Commissioning cannot be carried out without any errors whatsoever, and experience and trust are needed to deal with setbacks and problems. From a purely practical point of view, it is always one thing to work through a particular signal chain in a test environment and to certify that the system is functioning properly, and quite another to run several signal chains simultaneously during operation. This is when any remaining problems will be revealed, and the excitement about a well-functioning system quickly turns into stress.
At Swiss Steel, “beaming” was briefly introduced, which means transporting a material from one point to another without any time delay. However, since this only happened virtually, it materialised as a delayed signal for the transfer of the material from the pallet rail to the hook conveyor system. This is because it involves the material moving past the transfer position, and then suddenly jumping across the system onto a hook. These and other perhaps less “innovative” phenomena could be resolved quickly during commissioning.
PSI: What was the main reason for this significant conversion of the plant?

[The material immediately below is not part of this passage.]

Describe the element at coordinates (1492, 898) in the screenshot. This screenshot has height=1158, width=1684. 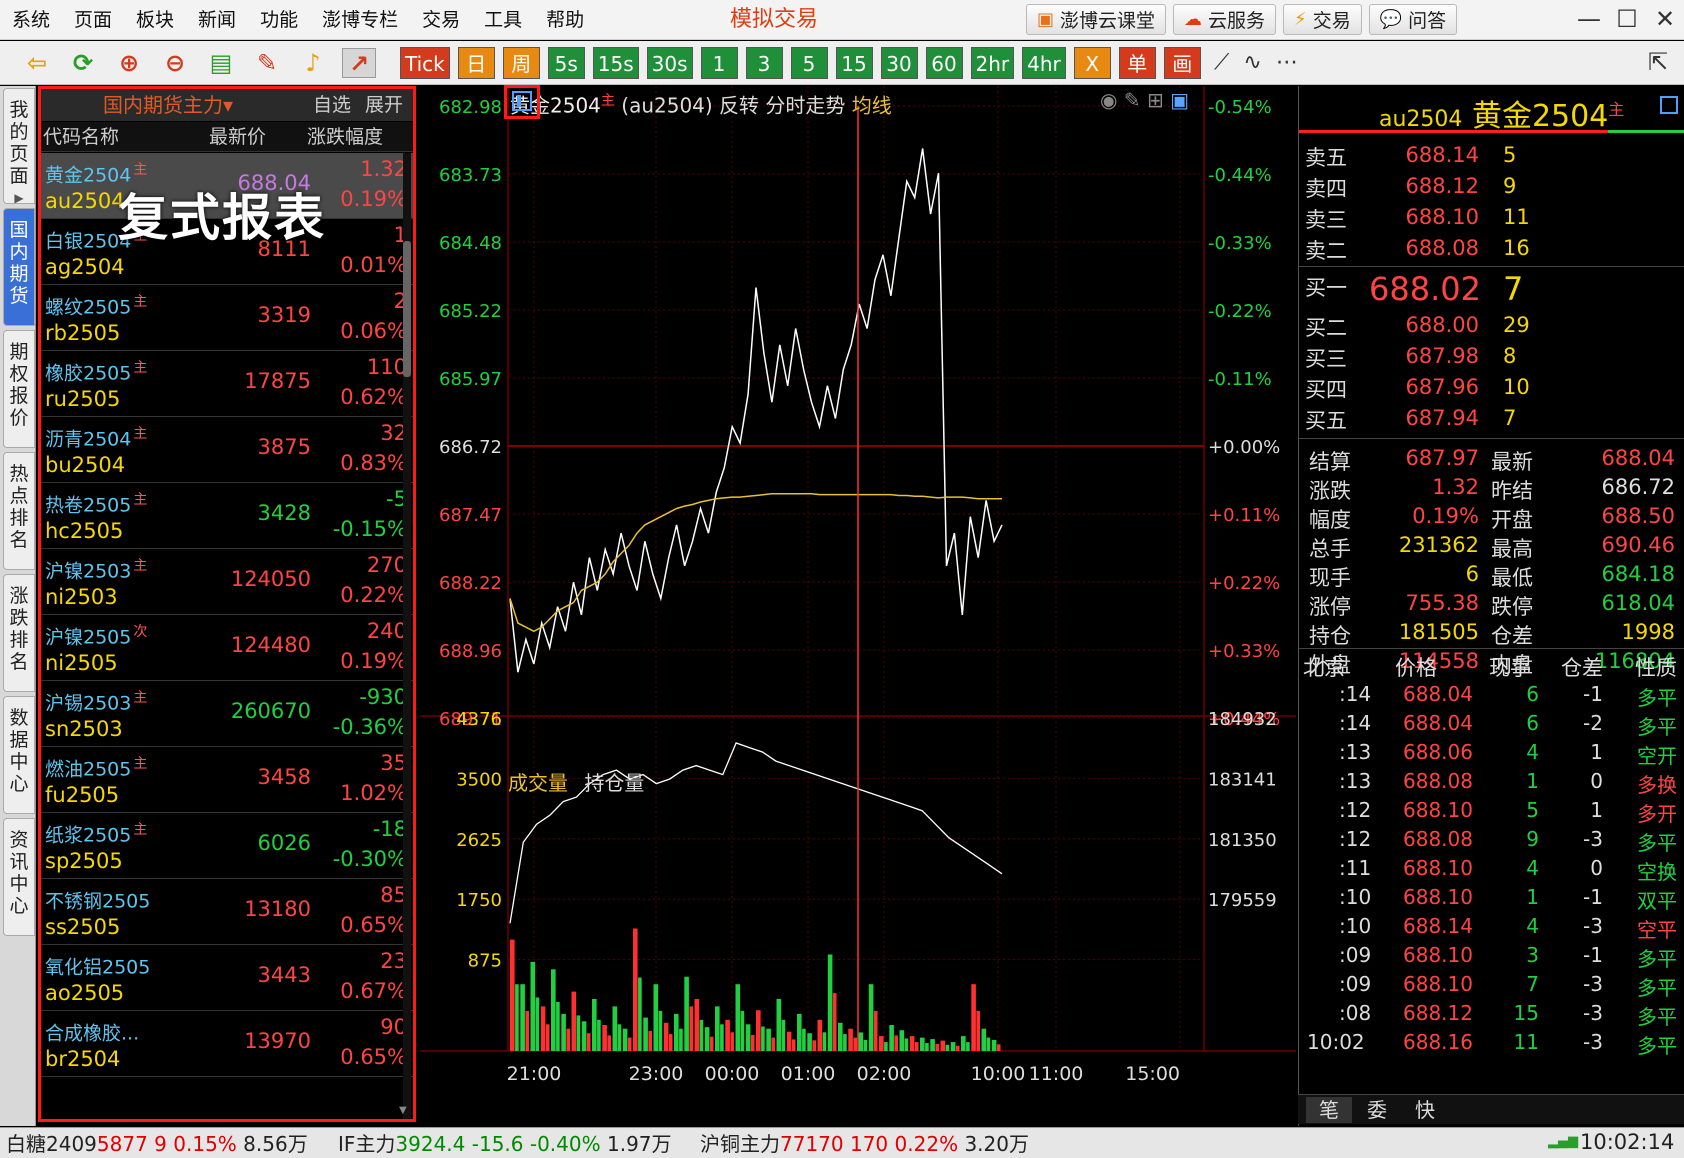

Dr. Nussbaum: The almost complete overhaul of the transport system was essential because the market fundamentally requires higher coil weights. As part of the strategic expansion of the Swiss Steel AG rolling mill, this was one of the first steps needed to ensure we are able to meet this and future needs. In addition to market requirements, it was also simply a case of needing to replace an almost 40-yearold system, and to integrate it into the innovative automation platform of the rolling process.
PSI: Could the complexity be predicted and how did you prepare for it?
Dr. Nussbaum: Of course, it goes without saying that this was a major project for us and still is; as such, both we and various other trades have invested significant resources into the project. This increases complexity compared to a greenfield project, because construction and production have to be carried out simultaneously with no room for manoeuvre and with ever-tighter scheduling, and there are no backup capacities during commissioning. Not every project partner identified this at an early stage, which meant that the complexity was underestimated. In future, our approach will be to monitor progress even more closely and to ensure better management of consequences.
PSI: Is a special customer-supplier relationship required to implement a project like this?
Dr. Nussbaum: A willingness to communicate and prompt, error-free reaction between partners is an absolute must. I would regard it as a special relationship if there is a deep understanding of the customer's requirement, and the project partners always act in an entrepreneurial spirit. This is much easier if the "chemistry" between the parties is right. People simply make the difference! However, everyone who is involved must understand that a project is not an end itself. Ultimately, we too have a duty to our customer, and want to offer them added value.
Investments in digitalisation must offer added value, and cannot simply be made for the sake of new technology. In the case of Swiss Steel, it is not enough just to manufacture high-quality products. The material quality must also be verifiable. This means that it is important to know the location of a particular material at all times, and the process parameters which govern it.
This is the only way that the quality can be guaranteed in the long term during live operation and then documented on completion. This, together with the flexibility gained in the material flow and the savings in energy consumption, clearly demonstrate the advantages of digitalisation. Industry 4.0 does not have to mean revolution; the case of Swiss Steel proves that it can also be evolution.